PHP$html = "<html>....";
$doc = new DOMDocument();
$doc->loadHTML($html);
$images = $doc->getElementsByTagName('img');
foreach($images as $img) {
echo $img->getAttribute('src') . "\n";
}
And that spits out all the images in the post.
Putting it all together
BACK UP YOUR DATABASE FIRST, YOU MUPPET!
ahem
This will be a mixture of PHP and bash scripts.
- Save all the post IDs to a file.
- Iterate through the IDs and save the HTML to separate files, named after the post ID.
- Go through each file, grab every image URL.
- If the image URL starts with "https://shkspr.mobi" add it to the media library and associate it with the post.
1 Save all the post IDs
./wp-cli.phar post list --field=ID > posts.txt
Takes a minute to run.
2 Generate the HTML
cat posts.txt | while read line ; do ./wp-cli.phar post get $line --field=post_content > test/$line.html ; done
Takes a few minutes to run.
3 Grab images
Within the test
directory create commands.php
:
PHP$start = "https://shkspr.mobi/blog/";
foreach (glob("*.html") as $file) {
if($file == '.' || $file == '..') continue;
$id = substr($file, 0, -5);
$html = file_get_contents($file);
$doc = new DOMDocument();
$doc->loadHTML($html);
$images = $doc->getElementsByTagName('img');
foreach($images as $img) {
$imgSrc = $img->getAttribute('src');
$starter = substr( $imgSrc, 0, strlen($start) );
if($starter == $start) {
$imgLocation = substr( $imgSrc, strlen($start) );
echo "./wp-cli.phar media import {$imgLocation} --post_id={$id} --skip-copy\n";
}
}
}
This can be run as php commands.php > commands.txt
After a few seconds, we now have a text file full of
./wp-cli.phar media import wp-content/uploads/2000/11/Pratchett-Truth.jpg --post_id=24322 --skip-copy
./wp-cli.phar media import wp-content/uploads/1999/12/tezza.jpg --post_id=24353 --skip-copy
./wp-cli.phar media import wp-content/uploads/1999/12/frontpag.gif --post_id=24353 --skip-copy
To run all the the commands:
- Move the
commands.txt
into the root of your blog. - Run
bash commands.txt
This will take a long time, depending on how many commands you have. Mine ran overnight.

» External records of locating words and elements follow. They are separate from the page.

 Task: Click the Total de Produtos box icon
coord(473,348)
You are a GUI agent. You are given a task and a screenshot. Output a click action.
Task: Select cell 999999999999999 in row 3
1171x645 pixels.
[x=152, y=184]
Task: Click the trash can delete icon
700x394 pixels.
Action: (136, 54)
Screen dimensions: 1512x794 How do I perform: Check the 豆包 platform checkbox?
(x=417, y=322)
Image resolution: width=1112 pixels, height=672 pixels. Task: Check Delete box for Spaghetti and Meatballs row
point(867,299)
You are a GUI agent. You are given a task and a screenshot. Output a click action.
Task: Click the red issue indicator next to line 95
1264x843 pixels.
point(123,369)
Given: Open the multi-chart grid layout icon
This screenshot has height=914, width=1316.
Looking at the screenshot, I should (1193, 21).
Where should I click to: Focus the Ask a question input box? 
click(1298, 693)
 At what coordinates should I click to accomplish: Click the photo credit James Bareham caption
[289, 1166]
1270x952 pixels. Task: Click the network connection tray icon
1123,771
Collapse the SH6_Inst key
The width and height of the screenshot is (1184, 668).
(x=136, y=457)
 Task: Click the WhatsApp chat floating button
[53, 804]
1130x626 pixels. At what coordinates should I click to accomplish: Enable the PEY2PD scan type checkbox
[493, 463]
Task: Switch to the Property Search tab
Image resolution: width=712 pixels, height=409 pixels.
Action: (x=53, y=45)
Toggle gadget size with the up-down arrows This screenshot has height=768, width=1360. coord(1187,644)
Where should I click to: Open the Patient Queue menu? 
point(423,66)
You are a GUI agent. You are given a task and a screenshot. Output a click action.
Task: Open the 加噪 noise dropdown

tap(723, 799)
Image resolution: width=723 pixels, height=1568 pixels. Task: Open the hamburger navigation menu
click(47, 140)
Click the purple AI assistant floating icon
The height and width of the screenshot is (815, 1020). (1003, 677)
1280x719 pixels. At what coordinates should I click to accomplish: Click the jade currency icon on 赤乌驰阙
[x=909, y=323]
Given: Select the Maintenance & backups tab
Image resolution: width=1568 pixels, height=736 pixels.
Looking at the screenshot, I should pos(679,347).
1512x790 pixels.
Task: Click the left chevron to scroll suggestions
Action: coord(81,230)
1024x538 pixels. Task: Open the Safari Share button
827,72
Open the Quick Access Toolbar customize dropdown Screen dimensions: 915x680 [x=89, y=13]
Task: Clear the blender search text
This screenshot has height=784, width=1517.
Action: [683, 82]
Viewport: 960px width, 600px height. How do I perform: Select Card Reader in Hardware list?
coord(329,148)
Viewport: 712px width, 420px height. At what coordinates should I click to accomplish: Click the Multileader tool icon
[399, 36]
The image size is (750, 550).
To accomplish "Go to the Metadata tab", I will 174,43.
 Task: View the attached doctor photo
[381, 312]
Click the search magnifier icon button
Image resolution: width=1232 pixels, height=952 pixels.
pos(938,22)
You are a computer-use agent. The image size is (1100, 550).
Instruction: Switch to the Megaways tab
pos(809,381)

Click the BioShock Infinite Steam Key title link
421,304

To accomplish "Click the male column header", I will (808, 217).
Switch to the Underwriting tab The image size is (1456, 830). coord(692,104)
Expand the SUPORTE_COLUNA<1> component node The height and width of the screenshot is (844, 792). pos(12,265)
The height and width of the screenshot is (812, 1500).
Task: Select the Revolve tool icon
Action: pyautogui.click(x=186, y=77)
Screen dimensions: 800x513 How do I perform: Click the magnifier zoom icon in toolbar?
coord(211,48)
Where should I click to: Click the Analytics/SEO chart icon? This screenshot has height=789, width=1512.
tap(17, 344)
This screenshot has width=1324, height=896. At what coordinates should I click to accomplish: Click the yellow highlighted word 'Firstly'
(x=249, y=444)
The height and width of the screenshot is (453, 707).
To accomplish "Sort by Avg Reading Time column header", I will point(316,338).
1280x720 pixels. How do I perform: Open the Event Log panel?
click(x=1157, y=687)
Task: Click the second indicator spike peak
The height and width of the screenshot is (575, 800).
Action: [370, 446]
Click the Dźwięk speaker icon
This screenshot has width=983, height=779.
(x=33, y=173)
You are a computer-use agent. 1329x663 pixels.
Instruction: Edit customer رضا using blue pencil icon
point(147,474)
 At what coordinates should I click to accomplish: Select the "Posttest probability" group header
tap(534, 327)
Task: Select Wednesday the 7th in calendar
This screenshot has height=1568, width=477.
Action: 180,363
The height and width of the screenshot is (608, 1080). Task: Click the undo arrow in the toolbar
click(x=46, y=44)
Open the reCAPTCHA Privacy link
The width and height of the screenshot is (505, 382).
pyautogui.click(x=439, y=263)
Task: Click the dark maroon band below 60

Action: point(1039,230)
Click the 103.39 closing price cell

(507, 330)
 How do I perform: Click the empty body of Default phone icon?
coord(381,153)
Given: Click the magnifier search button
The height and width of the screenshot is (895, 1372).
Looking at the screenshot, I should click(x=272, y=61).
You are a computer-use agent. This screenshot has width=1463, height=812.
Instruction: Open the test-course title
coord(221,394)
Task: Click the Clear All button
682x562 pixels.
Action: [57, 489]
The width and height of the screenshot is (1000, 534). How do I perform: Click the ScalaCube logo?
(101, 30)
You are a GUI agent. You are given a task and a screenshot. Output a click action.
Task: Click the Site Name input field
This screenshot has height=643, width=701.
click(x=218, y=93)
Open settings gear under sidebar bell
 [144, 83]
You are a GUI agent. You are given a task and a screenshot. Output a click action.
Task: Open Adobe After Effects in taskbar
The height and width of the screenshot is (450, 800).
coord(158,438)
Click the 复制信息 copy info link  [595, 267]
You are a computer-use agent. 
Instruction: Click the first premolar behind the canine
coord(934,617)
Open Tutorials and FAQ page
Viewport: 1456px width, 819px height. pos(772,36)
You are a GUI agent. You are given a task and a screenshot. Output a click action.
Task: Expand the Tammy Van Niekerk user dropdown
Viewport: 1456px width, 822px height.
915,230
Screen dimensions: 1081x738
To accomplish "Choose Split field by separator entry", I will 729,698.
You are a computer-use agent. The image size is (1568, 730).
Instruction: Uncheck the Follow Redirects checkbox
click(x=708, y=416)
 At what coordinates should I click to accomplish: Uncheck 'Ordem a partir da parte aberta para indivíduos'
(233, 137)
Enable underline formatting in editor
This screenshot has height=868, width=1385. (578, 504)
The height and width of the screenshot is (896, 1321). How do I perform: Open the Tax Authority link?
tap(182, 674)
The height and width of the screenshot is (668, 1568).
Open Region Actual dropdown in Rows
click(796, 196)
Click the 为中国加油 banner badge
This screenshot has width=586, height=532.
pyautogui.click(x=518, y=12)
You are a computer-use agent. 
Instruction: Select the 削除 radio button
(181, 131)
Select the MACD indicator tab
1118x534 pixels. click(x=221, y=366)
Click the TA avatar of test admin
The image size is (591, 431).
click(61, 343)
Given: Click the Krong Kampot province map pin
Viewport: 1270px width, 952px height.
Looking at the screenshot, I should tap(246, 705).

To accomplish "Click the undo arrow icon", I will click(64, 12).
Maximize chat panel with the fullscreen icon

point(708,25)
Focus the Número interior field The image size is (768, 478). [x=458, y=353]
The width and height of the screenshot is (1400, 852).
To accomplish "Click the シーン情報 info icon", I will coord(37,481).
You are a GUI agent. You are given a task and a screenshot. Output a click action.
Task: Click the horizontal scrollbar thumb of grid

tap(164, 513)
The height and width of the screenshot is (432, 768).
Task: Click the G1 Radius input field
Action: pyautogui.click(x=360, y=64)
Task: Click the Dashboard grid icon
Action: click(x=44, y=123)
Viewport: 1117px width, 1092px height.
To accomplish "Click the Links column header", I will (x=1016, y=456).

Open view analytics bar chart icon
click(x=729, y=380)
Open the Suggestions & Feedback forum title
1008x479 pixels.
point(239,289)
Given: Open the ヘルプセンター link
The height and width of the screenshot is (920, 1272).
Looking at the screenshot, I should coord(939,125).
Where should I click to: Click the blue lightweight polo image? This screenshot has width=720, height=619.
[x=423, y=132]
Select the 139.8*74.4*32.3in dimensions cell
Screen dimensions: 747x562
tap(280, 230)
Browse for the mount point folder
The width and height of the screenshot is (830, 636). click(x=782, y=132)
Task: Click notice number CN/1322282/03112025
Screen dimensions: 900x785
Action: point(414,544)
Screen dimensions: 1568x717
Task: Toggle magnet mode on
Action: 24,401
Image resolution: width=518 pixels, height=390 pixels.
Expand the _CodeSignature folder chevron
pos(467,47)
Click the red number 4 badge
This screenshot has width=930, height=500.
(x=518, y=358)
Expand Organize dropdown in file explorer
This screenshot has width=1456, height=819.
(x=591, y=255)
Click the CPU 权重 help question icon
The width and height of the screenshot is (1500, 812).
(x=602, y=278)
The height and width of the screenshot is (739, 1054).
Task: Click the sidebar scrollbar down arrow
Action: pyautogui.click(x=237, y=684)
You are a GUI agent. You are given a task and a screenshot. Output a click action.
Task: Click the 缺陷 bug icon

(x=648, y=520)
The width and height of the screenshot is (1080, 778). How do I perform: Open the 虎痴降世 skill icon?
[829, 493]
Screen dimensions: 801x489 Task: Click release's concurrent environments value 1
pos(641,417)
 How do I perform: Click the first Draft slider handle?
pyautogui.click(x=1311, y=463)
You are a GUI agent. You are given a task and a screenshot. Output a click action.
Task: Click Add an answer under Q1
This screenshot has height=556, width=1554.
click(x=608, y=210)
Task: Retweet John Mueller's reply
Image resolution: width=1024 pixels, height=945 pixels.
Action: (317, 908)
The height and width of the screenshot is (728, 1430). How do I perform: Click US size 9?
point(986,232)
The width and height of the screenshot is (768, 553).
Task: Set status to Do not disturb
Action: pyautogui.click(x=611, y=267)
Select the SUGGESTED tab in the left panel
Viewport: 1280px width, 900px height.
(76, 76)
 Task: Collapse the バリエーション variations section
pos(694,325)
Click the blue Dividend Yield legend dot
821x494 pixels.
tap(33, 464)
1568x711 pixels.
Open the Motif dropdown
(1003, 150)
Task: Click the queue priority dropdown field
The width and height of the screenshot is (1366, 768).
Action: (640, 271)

You media library will now be full! All images will be correctly associated with their posts.
Henry says:
This seems to work only by your eyes, with your knowledge. You should do a real step by step. I understand the purpose of the post, but couldn't do anything. I stoped in the "./wp-cli.phar: No such file or directory".
@edent says:
Hi Henry, did you click on the "Install WP-CLI" link? It takes you to https://wp-cli.org/ which has all the instructions for installing it.
I didn't include those instructions because it will depend on the server you are using and - as this blog post is over two years old - I didn't want it getting outdated.